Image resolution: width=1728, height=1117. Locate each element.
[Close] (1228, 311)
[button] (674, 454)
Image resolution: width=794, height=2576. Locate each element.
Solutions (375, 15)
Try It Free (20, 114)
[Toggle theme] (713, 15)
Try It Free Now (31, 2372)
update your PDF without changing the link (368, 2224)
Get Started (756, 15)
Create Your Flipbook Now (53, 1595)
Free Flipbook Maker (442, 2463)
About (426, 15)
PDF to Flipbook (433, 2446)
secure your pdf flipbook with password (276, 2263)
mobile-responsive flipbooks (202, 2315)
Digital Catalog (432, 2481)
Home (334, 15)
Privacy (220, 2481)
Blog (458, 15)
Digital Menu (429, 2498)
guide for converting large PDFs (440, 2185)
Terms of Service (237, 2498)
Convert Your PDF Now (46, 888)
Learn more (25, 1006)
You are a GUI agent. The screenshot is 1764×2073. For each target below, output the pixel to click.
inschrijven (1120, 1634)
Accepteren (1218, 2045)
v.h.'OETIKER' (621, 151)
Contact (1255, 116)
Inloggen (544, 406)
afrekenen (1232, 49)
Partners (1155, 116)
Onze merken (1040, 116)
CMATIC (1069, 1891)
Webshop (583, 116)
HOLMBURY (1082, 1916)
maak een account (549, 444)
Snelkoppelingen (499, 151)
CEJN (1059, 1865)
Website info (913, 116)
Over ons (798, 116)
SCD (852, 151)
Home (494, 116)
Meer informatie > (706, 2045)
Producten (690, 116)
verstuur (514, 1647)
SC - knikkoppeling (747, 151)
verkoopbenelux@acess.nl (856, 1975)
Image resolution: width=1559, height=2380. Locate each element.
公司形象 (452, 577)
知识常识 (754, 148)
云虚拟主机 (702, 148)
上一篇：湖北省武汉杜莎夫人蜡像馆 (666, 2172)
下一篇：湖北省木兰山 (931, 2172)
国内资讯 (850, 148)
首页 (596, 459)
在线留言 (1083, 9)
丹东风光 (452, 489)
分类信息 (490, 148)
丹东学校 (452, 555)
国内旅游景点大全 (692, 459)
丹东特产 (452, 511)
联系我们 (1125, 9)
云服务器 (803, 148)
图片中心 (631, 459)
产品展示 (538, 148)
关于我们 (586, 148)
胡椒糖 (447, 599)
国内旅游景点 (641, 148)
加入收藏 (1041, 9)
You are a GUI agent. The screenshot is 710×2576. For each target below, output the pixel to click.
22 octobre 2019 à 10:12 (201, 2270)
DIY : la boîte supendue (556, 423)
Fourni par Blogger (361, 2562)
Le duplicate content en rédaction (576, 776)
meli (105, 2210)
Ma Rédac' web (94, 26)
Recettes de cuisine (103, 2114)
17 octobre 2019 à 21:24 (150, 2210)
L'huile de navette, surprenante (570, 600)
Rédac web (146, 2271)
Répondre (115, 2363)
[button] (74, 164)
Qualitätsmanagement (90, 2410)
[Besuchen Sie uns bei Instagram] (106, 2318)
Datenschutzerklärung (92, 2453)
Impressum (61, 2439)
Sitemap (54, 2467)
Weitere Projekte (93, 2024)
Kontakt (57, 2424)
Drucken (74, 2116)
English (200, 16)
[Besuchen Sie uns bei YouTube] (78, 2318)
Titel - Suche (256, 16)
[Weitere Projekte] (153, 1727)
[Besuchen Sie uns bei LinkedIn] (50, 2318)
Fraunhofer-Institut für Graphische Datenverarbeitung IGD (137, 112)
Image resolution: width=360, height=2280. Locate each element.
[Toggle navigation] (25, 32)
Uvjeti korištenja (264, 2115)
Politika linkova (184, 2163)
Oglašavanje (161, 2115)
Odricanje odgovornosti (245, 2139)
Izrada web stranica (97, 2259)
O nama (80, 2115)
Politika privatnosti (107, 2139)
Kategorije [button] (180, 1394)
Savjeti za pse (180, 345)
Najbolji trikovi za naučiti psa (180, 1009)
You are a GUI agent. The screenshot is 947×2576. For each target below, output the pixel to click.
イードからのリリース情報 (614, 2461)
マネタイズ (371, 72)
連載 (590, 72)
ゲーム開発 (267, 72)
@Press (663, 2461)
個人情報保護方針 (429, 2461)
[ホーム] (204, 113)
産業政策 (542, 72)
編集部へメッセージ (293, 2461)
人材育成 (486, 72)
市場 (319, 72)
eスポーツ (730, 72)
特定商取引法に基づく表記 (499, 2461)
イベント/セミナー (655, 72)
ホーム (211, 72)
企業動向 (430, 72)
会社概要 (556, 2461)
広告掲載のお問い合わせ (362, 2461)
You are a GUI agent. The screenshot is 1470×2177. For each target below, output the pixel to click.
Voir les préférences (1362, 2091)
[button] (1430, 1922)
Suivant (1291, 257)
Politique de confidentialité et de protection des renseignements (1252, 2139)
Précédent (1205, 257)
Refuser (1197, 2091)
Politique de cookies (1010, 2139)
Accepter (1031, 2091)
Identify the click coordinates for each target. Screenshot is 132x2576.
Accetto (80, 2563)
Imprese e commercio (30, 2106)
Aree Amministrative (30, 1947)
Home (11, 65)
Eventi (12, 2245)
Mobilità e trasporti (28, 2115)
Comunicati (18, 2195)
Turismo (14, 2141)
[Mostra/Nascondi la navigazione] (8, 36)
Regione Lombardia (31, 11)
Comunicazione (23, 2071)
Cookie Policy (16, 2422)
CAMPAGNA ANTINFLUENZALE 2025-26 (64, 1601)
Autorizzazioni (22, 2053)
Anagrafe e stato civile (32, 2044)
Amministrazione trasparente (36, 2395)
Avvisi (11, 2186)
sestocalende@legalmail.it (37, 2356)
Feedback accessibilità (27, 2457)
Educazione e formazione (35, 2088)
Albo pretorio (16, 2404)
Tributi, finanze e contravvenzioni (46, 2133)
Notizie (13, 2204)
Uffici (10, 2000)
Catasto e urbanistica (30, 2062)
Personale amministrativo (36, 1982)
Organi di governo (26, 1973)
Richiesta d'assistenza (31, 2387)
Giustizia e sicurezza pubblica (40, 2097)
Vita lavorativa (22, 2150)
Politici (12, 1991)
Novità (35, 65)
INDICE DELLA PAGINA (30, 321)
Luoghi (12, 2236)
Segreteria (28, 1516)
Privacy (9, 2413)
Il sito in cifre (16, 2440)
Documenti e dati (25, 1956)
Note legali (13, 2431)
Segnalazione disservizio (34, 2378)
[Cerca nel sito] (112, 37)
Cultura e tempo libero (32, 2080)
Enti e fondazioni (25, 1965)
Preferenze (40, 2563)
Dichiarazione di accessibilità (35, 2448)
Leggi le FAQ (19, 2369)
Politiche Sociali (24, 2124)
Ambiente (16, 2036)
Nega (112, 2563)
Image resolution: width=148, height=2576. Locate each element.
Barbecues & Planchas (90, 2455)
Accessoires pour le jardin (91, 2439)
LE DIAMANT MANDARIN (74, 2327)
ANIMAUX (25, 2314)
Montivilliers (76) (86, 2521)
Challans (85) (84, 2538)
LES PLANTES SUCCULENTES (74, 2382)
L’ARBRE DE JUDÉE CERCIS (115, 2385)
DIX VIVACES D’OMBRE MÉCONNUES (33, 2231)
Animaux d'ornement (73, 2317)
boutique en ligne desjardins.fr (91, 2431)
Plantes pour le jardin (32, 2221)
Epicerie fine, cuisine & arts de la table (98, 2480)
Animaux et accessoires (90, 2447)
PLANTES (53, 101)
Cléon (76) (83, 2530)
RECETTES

==================================================

Please return all lines above in which the string "cuisine" is found.

**ANSWER SECTION**
Recettes de cuisine (103, 2114)
Epicerie fine, cuisine & arts de la table (98, 2480)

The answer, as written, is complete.